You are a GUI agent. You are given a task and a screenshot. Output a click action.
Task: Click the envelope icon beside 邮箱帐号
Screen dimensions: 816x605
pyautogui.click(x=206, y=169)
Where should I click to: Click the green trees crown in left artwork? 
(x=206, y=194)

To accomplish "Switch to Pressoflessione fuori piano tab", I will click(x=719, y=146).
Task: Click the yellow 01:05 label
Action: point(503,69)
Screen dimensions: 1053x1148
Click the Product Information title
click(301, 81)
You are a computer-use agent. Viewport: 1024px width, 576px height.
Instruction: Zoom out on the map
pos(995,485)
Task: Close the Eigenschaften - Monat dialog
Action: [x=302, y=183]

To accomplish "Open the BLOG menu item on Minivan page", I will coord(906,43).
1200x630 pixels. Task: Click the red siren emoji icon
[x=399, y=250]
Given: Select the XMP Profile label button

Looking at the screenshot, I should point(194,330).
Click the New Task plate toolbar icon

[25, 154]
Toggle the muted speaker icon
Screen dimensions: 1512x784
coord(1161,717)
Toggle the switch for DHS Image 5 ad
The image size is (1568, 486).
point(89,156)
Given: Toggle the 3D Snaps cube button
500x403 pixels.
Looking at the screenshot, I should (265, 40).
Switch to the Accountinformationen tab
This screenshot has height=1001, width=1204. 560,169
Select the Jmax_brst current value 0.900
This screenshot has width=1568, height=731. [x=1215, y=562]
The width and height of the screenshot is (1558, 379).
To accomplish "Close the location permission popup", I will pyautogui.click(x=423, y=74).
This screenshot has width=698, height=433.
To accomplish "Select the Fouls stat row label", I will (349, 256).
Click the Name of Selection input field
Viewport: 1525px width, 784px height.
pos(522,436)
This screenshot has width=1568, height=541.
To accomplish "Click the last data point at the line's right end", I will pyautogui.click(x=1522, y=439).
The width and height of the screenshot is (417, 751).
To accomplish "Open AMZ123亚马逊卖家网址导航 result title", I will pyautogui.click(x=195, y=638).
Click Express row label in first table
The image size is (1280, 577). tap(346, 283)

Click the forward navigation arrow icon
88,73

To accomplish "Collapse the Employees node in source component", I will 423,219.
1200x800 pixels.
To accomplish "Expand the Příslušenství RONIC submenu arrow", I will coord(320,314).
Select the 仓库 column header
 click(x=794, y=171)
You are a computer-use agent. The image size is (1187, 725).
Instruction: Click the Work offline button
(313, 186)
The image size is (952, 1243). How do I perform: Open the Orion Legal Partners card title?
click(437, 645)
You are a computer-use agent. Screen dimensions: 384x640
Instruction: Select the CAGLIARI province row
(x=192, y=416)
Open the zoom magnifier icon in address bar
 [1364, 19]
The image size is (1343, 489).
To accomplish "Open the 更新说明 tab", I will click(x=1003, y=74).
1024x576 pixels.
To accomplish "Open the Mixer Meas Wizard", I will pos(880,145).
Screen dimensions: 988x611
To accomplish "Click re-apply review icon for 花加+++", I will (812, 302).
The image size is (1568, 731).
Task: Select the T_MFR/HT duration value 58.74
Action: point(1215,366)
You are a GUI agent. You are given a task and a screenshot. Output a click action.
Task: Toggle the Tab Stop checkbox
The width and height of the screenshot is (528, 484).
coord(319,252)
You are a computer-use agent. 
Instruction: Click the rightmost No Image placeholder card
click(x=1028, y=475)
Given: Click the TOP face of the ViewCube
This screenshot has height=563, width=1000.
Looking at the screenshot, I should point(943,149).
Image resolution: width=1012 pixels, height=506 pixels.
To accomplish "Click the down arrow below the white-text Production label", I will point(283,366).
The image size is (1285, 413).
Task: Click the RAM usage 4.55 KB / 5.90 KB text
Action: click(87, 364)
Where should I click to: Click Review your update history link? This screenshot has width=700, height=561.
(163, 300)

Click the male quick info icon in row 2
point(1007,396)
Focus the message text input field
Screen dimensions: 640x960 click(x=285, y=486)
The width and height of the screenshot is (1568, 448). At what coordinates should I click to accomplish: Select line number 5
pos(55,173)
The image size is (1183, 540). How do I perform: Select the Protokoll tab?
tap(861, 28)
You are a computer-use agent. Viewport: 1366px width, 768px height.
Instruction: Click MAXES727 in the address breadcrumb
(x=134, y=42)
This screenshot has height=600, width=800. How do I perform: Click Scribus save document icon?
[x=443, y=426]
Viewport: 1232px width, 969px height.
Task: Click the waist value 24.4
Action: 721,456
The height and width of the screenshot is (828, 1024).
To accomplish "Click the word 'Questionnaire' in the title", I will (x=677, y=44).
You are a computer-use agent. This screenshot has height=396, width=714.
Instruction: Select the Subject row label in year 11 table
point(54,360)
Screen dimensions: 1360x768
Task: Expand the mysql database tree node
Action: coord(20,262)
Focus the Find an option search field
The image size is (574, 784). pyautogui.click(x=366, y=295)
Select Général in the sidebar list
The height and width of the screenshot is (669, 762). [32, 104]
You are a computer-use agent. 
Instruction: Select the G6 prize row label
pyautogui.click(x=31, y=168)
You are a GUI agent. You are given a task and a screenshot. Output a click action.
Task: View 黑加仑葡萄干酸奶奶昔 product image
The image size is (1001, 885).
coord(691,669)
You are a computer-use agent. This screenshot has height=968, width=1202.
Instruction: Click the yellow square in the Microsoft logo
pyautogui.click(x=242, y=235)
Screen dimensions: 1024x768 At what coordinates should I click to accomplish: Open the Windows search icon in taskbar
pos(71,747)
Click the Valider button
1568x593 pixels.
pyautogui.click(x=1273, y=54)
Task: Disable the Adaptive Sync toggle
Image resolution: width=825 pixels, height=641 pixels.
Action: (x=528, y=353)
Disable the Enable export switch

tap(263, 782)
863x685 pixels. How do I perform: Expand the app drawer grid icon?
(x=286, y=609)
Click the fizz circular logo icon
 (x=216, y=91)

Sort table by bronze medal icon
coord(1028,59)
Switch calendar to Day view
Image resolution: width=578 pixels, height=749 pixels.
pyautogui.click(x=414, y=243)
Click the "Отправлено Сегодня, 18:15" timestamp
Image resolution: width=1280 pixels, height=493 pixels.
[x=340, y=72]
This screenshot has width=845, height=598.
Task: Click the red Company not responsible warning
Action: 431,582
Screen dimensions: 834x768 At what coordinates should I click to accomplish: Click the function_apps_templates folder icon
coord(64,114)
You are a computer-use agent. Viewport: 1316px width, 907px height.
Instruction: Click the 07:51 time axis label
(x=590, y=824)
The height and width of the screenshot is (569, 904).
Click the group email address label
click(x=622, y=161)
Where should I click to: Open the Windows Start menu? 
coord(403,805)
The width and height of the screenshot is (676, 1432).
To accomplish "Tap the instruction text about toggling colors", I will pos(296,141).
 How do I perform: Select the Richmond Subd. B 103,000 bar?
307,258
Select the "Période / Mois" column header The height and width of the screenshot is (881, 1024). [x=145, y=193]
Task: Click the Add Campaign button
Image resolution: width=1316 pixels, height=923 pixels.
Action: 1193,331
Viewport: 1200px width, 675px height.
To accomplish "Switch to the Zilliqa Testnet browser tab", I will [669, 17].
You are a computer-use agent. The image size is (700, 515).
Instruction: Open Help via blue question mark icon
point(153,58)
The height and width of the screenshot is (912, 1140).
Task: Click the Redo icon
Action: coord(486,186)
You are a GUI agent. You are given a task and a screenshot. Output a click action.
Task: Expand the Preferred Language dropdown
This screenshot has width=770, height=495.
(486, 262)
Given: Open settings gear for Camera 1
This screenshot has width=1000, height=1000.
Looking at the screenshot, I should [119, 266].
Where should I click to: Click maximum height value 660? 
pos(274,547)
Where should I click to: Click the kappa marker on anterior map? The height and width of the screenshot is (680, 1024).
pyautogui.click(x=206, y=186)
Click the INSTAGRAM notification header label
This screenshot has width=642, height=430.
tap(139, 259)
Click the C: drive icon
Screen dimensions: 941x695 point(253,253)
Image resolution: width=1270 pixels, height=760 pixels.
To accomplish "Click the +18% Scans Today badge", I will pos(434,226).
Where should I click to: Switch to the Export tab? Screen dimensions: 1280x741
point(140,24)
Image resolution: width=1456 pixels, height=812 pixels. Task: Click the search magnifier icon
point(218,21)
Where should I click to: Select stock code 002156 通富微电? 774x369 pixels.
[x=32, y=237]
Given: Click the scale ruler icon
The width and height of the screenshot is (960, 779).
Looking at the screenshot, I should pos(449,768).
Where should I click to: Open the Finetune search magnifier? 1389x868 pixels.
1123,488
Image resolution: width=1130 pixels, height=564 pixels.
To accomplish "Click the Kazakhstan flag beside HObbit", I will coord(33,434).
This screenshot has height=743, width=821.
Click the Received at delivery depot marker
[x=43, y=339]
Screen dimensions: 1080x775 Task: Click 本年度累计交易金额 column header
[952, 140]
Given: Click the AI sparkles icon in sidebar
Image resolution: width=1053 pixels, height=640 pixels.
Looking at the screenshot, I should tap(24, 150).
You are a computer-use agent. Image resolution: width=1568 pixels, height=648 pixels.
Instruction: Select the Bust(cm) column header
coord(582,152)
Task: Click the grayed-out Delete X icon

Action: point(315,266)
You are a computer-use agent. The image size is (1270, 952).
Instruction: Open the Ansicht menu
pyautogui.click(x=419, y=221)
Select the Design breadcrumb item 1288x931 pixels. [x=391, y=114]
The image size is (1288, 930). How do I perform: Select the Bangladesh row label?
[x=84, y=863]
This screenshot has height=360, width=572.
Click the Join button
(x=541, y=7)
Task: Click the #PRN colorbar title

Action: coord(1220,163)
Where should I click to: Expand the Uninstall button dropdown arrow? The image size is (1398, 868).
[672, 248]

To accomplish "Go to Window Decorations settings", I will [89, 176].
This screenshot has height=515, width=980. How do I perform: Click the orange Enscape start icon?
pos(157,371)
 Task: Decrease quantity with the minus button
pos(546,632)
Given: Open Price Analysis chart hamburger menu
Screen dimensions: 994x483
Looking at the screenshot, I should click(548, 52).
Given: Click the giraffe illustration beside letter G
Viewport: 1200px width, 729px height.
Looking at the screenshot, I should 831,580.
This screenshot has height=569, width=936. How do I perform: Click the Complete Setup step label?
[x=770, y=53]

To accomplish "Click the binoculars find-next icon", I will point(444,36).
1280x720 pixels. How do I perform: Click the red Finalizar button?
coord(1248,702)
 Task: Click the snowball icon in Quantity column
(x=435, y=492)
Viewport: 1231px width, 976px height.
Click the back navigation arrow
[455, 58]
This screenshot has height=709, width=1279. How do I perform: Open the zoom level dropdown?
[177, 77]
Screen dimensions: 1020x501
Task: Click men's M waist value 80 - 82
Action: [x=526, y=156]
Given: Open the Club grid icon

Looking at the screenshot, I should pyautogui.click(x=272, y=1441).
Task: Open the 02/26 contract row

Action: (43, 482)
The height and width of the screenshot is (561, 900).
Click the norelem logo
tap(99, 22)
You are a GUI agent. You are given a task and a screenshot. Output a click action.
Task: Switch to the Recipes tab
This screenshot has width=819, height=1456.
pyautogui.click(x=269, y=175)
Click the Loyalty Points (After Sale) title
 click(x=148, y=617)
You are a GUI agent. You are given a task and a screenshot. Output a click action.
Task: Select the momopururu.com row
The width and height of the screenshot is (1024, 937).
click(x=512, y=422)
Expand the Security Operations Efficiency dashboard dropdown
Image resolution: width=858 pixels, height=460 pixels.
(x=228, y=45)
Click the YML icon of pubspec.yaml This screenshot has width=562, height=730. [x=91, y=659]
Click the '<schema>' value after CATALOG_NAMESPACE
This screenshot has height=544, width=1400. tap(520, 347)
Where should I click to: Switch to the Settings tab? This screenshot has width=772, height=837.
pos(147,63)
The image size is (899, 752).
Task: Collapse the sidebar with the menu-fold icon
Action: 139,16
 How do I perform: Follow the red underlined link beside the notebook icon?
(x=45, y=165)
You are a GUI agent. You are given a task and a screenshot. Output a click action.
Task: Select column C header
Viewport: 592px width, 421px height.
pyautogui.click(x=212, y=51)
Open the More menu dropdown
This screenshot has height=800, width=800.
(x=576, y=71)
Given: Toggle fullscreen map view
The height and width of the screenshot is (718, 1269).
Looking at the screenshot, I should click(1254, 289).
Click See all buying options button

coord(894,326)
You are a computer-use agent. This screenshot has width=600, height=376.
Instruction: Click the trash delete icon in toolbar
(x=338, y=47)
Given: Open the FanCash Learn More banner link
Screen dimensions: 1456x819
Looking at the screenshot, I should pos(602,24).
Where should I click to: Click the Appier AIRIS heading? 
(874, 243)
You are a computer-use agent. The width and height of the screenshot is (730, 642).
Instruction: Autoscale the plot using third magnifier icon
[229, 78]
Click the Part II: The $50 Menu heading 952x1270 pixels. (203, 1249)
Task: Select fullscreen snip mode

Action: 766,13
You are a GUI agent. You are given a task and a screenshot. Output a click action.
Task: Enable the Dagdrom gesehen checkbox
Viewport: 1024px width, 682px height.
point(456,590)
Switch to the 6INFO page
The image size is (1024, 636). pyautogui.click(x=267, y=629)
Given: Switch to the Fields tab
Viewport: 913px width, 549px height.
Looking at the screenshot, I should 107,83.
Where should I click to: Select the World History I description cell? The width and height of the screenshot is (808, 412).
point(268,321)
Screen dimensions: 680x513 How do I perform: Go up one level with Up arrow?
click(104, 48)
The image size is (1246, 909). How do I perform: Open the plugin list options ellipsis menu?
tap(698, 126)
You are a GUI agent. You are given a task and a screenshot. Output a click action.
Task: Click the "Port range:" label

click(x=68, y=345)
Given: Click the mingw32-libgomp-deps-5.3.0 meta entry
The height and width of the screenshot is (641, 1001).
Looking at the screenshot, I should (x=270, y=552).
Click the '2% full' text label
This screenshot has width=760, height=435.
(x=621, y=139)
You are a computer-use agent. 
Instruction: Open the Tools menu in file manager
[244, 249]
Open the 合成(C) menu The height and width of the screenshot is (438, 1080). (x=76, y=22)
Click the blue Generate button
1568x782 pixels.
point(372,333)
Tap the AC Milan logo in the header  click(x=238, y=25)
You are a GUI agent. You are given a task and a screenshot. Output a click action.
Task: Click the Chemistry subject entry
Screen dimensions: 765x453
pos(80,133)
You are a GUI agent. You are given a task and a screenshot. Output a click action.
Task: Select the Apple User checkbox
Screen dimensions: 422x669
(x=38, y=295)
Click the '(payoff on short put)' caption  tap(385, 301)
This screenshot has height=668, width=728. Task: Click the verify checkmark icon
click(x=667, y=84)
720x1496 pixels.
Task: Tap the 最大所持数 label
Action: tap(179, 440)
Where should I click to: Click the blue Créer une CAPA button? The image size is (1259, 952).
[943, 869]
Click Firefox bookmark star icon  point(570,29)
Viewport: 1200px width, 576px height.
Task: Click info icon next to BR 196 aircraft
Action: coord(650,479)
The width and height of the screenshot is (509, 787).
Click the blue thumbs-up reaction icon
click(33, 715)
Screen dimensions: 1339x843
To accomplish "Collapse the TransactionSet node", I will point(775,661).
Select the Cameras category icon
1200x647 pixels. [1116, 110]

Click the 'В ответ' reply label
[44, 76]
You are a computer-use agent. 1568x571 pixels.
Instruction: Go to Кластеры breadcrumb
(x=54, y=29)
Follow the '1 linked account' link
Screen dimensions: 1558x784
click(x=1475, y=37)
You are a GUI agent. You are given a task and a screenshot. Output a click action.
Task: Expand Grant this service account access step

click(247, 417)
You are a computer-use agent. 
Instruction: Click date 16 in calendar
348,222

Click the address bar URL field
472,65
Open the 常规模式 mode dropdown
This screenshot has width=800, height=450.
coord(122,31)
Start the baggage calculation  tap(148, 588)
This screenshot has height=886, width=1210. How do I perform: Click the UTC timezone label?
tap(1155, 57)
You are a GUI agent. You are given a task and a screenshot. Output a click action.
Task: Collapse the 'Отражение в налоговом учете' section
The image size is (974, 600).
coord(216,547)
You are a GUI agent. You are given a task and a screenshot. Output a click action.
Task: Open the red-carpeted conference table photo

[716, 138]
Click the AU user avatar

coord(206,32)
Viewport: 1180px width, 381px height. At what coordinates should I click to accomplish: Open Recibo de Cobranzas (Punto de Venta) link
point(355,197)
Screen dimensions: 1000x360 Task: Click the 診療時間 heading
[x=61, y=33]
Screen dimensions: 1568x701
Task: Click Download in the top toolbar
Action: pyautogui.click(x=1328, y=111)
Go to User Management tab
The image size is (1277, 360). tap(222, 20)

__GOAL OF THE EXERCISE__. Return a word-for-word copy of the lines from the beginning of the listing to the line holding "Toggle the muted speaker icon", both kept.

__REPLY TO THE EXERCISE__.
You are a GUI agent. You are given a task and a screenshot. Output a click action.
Task: Click the envelope icon beside 邮箱帐号
Screen dimensions: 816x605
pyautogui.click(x=206, y=169)
Where should I click to: Click the green trees crown in left artwork? 
(x=206, y=194)

To accomplish "Switch to Pressoflessione fuori piano tab", I will click(x=719, y=146).
Task: Click the yellow 01:05 label
Action: point(503,69)
Screen dimensions: 1053x1148
Click the Product Information title
click(301, 81)
You are a computer-use agent. Viewport: 1024px width, 576px height.
Instruction: Zoom out on the map
pos(995,485)
Task: Close the Eigenschaften - Monat dialog
Action: [x=302, y=183]

To accomplish "Open the BLOG menu item on Minivan page", I will coord(906,43).
1200x630 pixels. Task: Click the red siren emoji icon
[x=399, y=250]
Given: Select the XMP Profile label button

Looking at the screenshot, I should point(194,330).
Click the New Task plate toolbar icon

[25, 154]
Toggle the muted speaker icon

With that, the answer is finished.